Pelo menos, é essa a ideia que fica cada vez que se lê mais
um artigo contra o Acordo Ortográfico. Ainda esta semana, foram publicados
vários deles no jornal Público. Clama-se contra a invasão estrangeira. Brame-se
pelo português de lei. Invectivam-se os traidores da pátria portuguesa. Mas
será que o Acordo Ortográfico nos vai condenar a uma nova Idade Média de trevas
e ignorância? Será que podemos viver normalmente sem consoantes mudas? O que me
parece é que há pelo menos dez boas razões para apoiar o Acordo Ortográfico.
1. Começando pelo princípio. Foi Portugal que, em 1911,
alterou a grafia da língua portuguesa sem consultar o Brasil, o que fez com que
passasse a haver duas ortografias para a mesma língua. O Acordo vem resolver
este erro histórico.
2. As alterações do Acordo Orográfico facilitam a
aprendizagem. Quer de crianças, quer de estrangeiros. Por uma razão simples: as
palavras passam a ficar mais próximas da forma como se lêem.
3. O Acordo Ortográfico apenas afeta um número diminuto de
palavras, cerca de 1,6%. O que significa que as alterações trazidas pelo Acordo
são mínimas face ao português que se escreve.
4. As escolas portuguesas já ensinam conforme o Acordo
Ortográfico. As leis portuguesas já são publicadas conforme o Acordo
Ortográfico. O Governo já governa conforme o Acordo Ortográfico. A maioria dos
jornais já publica conforme o Acordo Ortográfico. Parece impossível, mas tudo
isto acontece sem revolta, dor ou trauma.
5. Entrando no Acordo, é evidente que nunca poderia haver
qualquer acordo com o Brasil para unificar a ortografia que não abrangesse as
consoantes mudas. É que, simplesmente, os brasileiros não as afloram nem as
pronunciam.
6. E quem acha que abdicámos da nossa forma de escrita, é
bom lembrar que o Brasil também cedeu e deixou, por exemplo, de usar o trema em
algumas palavras, como no "u" em linguiça.
7. Há apenas oito países no mundo que têm o português como
língua oficial. E só há duas ortografias, a portuguesa e a brasileira. Chegar a
um consenso quanto à forma de escrever é relativamente fácil. O que é altamente
vantajoso para uma língua falada em quatro continentes por mais de 250 milhões
de pessoas.
8. Numa perspectiva egoísta, o Acordo Ortográfico contribui,
de forma modesta, para que o português do Brasil se mantenha português do
Brasil e não se torne brasileiro. Sim, interessa-nos que o português seja
falado por mais de 200 milhões de pessoas na América do Sul.
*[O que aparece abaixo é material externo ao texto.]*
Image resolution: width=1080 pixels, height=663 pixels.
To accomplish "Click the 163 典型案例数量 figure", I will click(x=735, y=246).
9. O Brasil já aplica o Acordo Ortográfico e, ao contrário
do que se diz, não o rasgou nem o rejeitou. Apenas prolongou o período de
transição em que se podem utilizar as duas grafias, a antiga e a nova, que
passou de 2012 para 2015. Aliás, todos os países de língua oficial portuguesa
já ratificaram o Acordo Ortográfico. A única exceção é Angola que, mesmo assim,
tem dado alguns sinais de querer rever a sua posição.
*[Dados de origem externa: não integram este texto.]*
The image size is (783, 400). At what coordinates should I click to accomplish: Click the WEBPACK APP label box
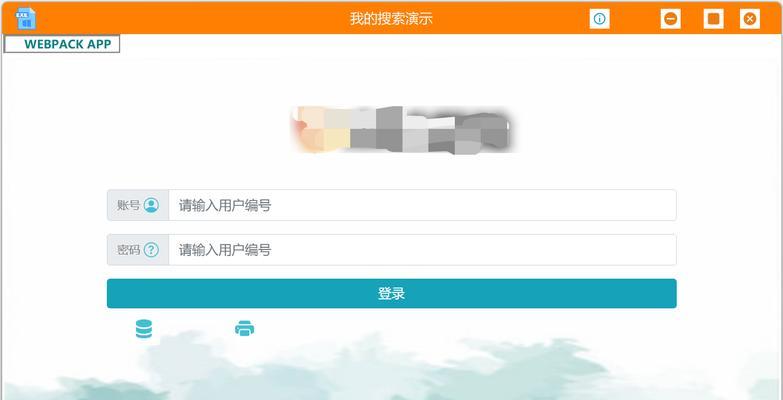pyautogui.click(x=62, y=44)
10. Finalmente, um dos argumentos mais repetidos é que não
devemos escrever como os brasileiros porque somos portugueses. Ver telenovelas
brasileiras, tudo bem. Ouvir cantores brasileiros, excelente. Ler romancistas
brasileiros, nada contra. Admirar futebolistas brasileiros, sim senhor. Comer
comida brasileira, é um gosto. Viajar para o Brasil, uma maravilha. Mas
escrever como os brasileiros é que é mortal.